How do field descriptions differ in quantum physics?

In quantum physics, field descriptions differ as they are probabilistic and involve wave-particle duality.

In classical physics, fields such as electric and magnetic fields are described deterministically. This means that if we know the initial conditions of a system, we can predict with certainty the future behaviour of the system. However, in quantum physics, fields are described probabilistically. This is a fundamental aspect of quantum mechanics, where the exact state of a system cannot be known with certainty. Instead, we can only calculate the probability of finding a system in a particular state. This is often represented mathematically using wave functions.

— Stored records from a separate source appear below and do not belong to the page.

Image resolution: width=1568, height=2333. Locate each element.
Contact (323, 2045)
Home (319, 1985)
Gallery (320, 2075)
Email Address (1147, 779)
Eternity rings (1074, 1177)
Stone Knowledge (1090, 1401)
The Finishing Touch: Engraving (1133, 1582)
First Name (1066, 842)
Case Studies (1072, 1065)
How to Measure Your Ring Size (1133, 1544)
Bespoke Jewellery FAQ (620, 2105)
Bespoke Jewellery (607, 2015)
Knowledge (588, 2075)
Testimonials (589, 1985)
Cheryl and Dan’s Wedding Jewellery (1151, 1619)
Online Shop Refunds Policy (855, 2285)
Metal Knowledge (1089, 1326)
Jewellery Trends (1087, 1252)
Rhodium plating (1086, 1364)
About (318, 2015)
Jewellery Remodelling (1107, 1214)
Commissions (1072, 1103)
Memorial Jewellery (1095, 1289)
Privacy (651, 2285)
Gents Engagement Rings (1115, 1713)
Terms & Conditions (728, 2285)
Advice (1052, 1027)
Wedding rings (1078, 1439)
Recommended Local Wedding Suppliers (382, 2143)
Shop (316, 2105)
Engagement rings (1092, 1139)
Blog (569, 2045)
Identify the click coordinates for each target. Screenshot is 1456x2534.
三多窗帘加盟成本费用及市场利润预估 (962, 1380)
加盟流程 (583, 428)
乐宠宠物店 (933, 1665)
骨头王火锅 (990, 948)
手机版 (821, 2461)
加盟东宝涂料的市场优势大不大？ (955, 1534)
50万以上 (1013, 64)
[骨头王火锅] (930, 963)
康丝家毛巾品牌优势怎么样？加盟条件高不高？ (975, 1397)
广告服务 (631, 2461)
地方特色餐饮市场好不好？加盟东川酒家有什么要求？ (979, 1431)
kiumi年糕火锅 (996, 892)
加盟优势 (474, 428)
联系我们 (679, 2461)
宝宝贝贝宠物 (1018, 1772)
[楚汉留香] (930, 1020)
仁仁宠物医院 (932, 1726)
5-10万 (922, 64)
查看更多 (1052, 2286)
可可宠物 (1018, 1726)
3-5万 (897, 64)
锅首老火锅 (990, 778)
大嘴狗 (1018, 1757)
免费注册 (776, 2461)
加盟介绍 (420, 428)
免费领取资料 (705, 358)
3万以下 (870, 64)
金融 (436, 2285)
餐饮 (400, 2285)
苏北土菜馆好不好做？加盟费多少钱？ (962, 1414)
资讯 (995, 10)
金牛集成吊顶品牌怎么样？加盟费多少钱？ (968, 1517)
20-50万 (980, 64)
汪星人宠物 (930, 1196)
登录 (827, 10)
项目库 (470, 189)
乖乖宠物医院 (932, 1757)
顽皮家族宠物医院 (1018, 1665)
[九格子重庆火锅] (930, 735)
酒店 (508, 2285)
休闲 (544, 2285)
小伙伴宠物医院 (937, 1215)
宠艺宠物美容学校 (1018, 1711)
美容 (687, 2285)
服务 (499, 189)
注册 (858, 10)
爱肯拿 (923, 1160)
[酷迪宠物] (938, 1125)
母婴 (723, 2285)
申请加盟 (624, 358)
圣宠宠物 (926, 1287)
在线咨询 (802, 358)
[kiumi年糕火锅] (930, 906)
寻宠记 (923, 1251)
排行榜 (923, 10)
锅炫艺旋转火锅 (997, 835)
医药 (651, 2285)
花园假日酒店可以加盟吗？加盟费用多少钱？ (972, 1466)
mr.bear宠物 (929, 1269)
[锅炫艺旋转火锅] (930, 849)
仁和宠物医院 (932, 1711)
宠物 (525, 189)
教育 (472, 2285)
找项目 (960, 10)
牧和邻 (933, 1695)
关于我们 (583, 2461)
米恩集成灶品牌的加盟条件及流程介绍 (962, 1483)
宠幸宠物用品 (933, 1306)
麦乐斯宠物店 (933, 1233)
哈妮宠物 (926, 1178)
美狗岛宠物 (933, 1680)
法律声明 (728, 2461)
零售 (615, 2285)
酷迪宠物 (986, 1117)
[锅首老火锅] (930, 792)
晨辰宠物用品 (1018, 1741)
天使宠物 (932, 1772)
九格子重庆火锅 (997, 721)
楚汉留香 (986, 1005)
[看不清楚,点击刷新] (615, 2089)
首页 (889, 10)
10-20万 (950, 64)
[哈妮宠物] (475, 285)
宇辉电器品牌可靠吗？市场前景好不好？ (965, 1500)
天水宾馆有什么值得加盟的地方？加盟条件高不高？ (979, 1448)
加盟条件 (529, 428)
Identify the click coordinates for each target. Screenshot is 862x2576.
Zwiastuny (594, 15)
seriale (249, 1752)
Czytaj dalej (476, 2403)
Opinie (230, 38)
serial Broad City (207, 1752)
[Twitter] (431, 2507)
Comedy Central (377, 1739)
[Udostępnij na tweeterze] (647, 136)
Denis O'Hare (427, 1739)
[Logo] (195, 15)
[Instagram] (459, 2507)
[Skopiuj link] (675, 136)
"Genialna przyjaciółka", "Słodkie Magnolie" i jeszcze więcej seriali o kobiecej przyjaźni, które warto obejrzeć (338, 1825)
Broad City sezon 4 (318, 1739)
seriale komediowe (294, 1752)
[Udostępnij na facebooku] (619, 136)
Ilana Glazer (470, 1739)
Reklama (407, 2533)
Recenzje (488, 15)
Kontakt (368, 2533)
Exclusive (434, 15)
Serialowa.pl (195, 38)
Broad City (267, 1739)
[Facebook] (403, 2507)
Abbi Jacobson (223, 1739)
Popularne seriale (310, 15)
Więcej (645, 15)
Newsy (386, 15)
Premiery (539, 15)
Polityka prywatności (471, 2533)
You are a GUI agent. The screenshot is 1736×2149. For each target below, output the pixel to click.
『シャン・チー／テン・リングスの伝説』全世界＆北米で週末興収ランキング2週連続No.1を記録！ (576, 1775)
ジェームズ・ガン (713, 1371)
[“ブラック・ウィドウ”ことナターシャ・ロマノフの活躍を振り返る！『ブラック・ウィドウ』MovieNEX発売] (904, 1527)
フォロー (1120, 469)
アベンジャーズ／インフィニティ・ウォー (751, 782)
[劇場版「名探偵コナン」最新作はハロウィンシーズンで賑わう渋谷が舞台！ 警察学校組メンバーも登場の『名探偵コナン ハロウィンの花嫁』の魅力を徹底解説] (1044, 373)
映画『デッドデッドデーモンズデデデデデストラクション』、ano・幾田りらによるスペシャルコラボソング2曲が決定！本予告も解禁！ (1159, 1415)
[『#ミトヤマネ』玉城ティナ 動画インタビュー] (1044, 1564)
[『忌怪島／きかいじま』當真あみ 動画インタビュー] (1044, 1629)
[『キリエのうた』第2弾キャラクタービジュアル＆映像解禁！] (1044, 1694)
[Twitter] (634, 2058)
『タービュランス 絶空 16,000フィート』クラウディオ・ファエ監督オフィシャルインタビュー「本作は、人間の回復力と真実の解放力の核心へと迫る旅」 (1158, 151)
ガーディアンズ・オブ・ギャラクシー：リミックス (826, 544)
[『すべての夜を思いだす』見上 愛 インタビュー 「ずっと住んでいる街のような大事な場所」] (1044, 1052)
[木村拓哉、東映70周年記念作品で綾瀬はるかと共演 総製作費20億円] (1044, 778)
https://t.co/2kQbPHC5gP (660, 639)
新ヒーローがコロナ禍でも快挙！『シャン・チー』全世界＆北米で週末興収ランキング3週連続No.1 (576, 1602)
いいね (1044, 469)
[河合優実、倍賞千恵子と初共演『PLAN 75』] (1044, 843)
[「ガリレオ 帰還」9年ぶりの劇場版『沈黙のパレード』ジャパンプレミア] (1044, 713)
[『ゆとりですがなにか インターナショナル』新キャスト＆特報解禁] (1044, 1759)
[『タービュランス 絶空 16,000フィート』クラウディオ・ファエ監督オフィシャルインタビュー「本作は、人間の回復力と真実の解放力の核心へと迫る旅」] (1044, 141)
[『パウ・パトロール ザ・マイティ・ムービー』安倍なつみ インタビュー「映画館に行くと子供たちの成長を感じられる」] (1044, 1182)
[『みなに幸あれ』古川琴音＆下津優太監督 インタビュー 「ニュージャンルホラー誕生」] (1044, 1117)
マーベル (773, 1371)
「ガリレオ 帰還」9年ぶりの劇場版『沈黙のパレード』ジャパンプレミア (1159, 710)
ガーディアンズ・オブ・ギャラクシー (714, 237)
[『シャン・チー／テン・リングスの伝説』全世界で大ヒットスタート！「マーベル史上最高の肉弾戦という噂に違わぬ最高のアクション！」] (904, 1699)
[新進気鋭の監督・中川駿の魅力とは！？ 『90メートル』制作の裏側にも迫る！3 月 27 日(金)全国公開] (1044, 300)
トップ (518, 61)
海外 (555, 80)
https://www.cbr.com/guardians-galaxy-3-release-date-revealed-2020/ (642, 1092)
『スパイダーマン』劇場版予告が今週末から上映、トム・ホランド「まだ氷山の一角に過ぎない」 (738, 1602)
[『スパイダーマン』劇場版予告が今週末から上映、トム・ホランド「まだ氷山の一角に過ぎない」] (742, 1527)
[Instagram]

Moreover, quantum field theory introduces the concept of wave-particle duality. This is the idea that all particles also have wave-like properties, and all waves have particle-like properties. This is a significant departure from classical physics, where particles and waves are distinct entities. In quantum field theory, particles are seen as excitations of the underlying quantum field. For example, photons are excitations of the electromagnetic field, and electrons are excitations of the electron field.

Another key difference is the role of observers in quantum physics. In classical physics, the observer is considered separate from the system being observed and does not affect it. However, in quantum physics, the act of observation can change the state of the system. This is known as the observer effect or the measurement problem.

Finally, quantum fields also allow for the creation and annihilation of particles. This is a process where energy can be converted into particles and vice versa, which is not possible in classical physics. This is described by the famous equation E=mc^2, which shows the equivalence of energy (E) and mass (m). This is another unique aspect of quantum field descriptions that sets them apart from their classical counterparts.